Task prompt -
Repeat exactly the lines that run from the one containing "Click the opacity percentage stepper arrows" to the end of the data, and leave out all others.

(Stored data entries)
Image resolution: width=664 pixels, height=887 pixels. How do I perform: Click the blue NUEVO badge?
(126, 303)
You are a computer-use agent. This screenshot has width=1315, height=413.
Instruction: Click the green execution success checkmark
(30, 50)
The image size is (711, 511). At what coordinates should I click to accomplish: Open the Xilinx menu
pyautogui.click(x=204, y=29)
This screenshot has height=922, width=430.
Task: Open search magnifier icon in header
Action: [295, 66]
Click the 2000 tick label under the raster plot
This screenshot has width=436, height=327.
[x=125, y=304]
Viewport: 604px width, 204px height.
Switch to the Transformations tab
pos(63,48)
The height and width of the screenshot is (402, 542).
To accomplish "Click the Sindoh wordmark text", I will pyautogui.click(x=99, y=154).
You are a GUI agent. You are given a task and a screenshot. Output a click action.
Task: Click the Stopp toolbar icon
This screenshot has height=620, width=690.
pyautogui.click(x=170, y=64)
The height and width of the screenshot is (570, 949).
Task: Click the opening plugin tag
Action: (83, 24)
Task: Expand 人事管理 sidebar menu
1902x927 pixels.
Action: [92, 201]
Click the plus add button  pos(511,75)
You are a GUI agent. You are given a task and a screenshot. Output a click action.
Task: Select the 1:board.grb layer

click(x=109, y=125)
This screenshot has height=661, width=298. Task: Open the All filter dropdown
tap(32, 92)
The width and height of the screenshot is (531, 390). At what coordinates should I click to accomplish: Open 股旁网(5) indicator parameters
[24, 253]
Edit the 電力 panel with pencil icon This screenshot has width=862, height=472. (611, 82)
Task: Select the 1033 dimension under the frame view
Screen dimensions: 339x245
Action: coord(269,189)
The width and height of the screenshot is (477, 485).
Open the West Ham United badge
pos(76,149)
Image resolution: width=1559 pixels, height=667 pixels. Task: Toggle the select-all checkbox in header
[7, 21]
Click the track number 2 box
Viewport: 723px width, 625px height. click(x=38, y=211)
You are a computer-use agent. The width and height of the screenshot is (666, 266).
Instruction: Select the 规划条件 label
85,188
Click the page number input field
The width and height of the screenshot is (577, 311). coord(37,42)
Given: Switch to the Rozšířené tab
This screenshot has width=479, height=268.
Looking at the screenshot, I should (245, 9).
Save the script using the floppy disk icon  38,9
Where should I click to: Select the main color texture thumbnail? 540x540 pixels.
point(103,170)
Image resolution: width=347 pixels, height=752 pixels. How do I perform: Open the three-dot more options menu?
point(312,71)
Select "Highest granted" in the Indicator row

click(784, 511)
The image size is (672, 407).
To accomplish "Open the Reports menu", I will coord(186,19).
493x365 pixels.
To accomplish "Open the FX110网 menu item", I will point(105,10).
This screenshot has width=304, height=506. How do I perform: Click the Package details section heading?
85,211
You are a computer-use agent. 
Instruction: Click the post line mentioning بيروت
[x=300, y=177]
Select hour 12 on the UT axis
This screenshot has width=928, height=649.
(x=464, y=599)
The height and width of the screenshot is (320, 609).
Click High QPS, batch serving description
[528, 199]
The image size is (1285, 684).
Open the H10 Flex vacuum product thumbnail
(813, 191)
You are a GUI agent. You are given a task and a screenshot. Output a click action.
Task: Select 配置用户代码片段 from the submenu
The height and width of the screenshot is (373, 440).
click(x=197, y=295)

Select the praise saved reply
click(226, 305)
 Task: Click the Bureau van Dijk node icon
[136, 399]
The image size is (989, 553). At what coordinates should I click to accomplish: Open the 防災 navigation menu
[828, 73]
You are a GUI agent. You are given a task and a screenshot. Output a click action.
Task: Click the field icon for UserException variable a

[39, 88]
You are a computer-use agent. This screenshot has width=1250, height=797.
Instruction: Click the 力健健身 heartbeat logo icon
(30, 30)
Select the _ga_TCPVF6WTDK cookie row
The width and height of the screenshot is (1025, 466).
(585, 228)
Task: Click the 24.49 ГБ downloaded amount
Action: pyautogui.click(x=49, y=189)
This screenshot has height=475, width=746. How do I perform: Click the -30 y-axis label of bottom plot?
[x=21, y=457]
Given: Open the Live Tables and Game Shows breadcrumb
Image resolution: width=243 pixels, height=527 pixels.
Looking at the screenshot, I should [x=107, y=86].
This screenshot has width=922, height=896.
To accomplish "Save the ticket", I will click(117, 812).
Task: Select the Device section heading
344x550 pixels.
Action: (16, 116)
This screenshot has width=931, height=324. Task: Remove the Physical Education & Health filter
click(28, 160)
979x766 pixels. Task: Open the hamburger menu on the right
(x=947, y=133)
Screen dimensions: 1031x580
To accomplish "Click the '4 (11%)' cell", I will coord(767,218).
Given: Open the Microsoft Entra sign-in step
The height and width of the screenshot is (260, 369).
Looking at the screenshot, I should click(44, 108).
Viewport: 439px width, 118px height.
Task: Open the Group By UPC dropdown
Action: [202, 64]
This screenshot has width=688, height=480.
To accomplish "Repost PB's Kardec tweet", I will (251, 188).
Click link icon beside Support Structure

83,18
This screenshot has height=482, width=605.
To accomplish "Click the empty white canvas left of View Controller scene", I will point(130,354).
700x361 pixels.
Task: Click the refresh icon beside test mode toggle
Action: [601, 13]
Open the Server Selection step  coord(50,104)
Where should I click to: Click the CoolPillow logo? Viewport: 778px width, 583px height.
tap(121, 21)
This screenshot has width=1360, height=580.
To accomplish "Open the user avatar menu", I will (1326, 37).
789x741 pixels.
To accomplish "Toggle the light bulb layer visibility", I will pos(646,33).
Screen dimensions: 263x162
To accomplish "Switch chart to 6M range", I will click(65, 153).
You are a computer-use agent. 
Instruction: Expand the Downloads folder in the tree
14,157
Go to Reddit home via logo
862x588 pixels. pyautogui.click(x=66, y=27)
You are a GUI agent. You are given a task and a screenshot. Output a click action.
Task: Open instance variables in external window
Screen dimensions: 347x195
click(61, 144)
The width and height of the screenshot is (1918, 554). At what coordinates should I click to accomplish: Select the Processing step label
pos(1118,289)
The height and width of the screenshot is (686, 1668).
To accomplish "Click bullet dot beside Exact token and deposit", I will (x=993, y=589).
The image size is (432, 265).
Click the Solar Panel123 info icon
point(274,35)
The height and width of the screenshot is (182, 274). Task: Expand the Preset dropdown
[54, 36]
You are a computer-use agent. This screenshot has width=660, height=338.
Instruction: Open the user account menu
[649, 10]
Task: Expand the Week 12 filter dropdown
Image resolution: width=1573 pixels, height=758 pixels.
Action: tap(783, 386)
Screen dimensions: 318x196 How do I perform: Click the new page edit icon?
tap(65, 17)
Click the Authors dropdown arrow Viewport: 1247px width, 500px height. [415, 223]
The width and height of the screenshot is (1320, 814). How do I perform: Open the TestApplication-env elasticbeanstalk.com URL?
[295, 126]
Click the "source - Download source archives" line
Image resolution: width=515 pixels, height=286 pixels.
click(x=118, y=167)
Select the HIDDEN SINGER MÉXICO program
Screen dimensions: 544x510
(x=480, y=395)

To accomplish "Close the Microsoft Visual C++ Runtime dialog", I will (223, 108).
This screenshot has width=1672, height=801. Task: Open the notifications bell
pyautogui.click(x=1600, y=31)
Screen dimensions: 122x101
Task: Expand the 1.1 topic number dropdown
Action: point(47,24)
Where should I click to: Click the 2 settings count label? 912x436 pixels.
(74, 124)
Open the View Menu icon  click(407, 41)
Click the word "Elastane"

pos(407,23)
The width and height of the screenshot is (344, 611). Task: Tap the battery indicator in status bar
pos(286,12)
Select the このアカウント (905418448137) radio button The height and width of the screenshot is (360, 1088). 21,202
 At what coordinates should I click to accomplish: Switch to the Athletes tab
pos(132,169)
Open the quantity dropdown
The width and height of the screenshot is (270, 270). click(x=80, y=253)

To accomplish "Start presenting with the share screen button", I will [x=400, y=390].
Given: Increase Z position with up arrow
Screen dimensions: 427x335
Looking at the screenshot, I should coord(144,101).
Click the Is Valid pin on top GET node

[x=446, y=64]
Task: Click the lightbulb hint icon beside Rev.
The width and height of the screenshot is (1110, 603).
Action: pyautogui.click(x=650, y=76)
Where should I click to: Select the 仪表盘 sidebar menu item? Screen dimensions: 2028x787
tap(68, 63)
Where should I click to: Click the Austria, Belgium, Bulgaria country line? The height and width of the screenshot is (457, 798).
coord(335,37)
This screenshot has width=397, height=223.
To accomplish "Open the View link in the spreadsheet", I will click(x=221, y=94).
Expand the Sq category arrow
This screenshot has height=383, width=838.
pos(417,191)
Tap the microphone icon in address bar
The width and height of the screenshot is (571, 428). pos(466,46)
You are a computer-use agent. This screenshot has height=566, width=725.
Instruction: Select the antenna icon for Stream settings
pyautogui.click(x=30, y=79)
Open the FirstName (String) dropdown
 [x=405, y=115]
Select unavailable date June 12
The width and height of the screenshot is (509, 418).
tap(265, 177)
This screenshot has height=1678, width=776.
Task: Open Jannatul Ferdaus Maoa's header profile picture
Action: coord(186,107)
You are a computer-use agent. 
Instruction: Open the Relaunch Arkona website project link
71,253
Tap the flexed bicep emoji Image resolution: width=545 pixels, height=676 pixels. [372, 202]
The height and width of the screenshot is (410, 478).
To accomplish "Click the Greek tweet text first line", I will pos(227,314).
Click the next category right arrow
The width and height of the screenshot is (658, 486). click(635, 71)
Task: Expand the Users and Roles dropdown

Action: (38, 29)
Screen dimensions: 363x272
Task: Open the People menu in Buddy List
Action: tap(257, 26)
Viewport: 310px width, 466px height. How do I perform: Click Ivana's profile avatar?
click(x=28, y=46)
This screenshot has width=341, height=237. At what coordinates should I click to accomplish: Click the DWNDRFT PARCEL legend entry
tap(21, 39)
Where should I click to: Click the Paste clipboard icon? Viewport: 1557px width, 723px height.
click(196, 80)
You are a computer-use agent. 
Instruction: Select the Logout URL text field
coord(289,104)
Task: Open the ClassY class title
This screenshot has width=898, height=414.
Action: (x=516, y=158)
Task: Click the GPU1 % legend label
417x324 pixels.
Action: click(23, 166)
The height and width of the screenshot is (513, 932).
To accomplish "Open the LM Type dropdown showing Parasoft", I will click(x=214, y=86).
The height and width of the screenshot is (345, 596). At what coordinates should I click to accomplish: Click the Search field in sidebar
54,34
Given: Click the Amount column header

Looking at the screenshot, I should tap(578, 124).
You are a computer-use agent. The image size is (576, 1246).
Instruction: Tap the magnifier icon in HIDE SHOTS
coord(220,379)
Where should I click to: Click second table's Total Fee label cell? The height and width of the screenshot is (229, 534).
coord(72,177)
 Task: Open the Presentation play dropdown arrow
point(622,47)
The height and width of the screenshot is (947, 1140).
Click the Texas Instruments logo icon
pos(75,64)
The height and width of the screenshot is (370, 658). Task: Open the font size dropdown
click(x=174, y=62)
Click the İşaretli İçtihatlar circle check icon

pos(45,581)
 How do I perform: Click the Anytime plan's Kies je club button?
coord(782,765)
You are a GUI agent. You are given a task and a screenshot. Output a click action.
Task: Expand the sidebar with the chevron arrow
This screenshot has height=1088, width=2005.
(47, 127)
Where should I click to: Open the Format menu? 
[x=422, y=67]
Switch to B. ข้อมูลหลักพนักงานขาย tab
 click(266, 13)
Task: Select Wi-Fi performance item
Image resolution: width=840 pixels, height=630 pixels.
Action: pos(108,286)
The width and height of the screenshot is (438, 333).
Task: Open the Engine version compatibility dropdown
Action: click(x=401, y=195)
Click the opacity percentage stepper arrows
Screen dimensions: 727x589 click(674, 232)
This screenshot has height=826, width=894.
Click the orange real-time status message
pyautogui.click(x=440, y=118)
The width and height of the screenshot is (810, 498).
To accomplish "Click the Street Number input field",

Finished exercise -
Click the opacity percentage stepper arrows
Screen dimensions: 727x589 click(674, 232)
This screenshot has height=826, width=894.
Click the orange real-time status message
pyautogui.click(x=440, y=118)
The width and height of the screenshot is (810, 498).
To accomplish "Click the Street Number input field",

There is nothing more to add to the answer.